■ Quoted passage ■
· · ·

Out-of-memory victim selection with BPF

Posted Aug 21, 2023 16:48 UTC (Mon) by mathstuf (subscriber, #69389) [Link]

Oh man, that sounds like quite a footgun. Error paths forgetting to restore it, what about other threads, etc. But I guess that's nothing new to those coding close to the kernel. Are there any other kinds of syscalls that can manipulate a scoped resource like that (I'm excepting intrinsic properties like pid, tid, etc. here…I suppose `cwd` is such a resource, but that feels more user-y than kernel-y to me)?

Out-of-memory victim selection with BPF

Posted Aug 19, 2023 20:50 UTC (Sat) by izbyshev (guest, #107996) [Link] (2 responses)

> Well, do programs actually still use fork()?

Last time I checked the situation across the languages was the following:

* musl and modern glibc implement posix_spawn() via vfork().
* OpenJDK has been using vfork() by default since forever.
* Modern .NET (nee .NET Core) switched to vfork() at some point.
* CPython uses vfork() in subprocess on Linux by default since 3.10 (and can use posix_spawn() in some non-default cases since 3.8).
* Go uses vfork()-equivalent clone(CLONE_VM|CLONE_VFORK).
* IIRC Rust uses posix_spawn() with a fork() fallback for cases whey they need something not supported by the former.

So it's feasible to avoid fork() nowadays in most cases.

Out-of-memory victim selection with BPF

Posted Aug 21, 2023 16:59 UTC (Mon) by ibukanov (subscriber, #3942) [Link] (1 responses)

Thanks for the info!

But then one should be able disable overcommit on Linux and things will work since most apps use vfork and that does not require for the kernel to reserve the memory as the child shares the memory with the parent until exec. Or have I missed something?

Out-of-memory victim selection with BPF

Posted Aug 21, 2023 22:37 UTC (Mon) by izbyshev (guest, #107996) [Link]

> But then one should be able disable overcommit on Linux and things will work since most apps use vfork

While vfork() is used behind the scenes in many languages, I'd be surprised if most C/C++ programs migrated from fork(). And yes, posix_spawn() is suitable in many cases, but it still lacks portable options for some trivial stuff like changing the current directory (glibc and musl have posix_spawn_file_actions_addfchdir_np() extension for that). One could use a simple wrapper executable to tweak the child attributes and then execve() to the real program, but all of this is annoying.

· · ·

■ Dataset extract ■
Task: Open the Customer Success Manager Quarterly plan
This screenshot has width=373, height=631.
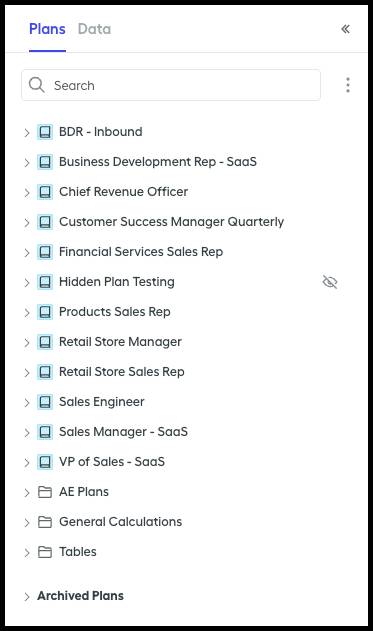Action: click(x=171, y=222)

· · ·

■ Problems ■
**1)** From the thread on out-of-memory victim selection, quote the passage from "Last time I" up to and including "cases since 3.8).".
**2)** Translate this sentence from the thread on out-of-memory victim selection into Spanish: "So it's feasible to avoid fork() nowadays in most cases."
This data was drawn from a different source than the thread.

■ Results for the exercise ■
**1)**
Last time I checked the situation across the languages was the following:

* musl and modern glibc implement posix_spawn() via vfork().
* OpenJDK has been using vfork() by default since forever.
* Modern .NET (nee .NET Core) switched to vfork() at some point.
* CPython uses vfork() in subprocess on Linux by default since 3.10 (and can use posix_spawn() in some non-default cases since 3.8).

**2)** Así que hoy en día es factible evitar fork() en la mayoría de los casos.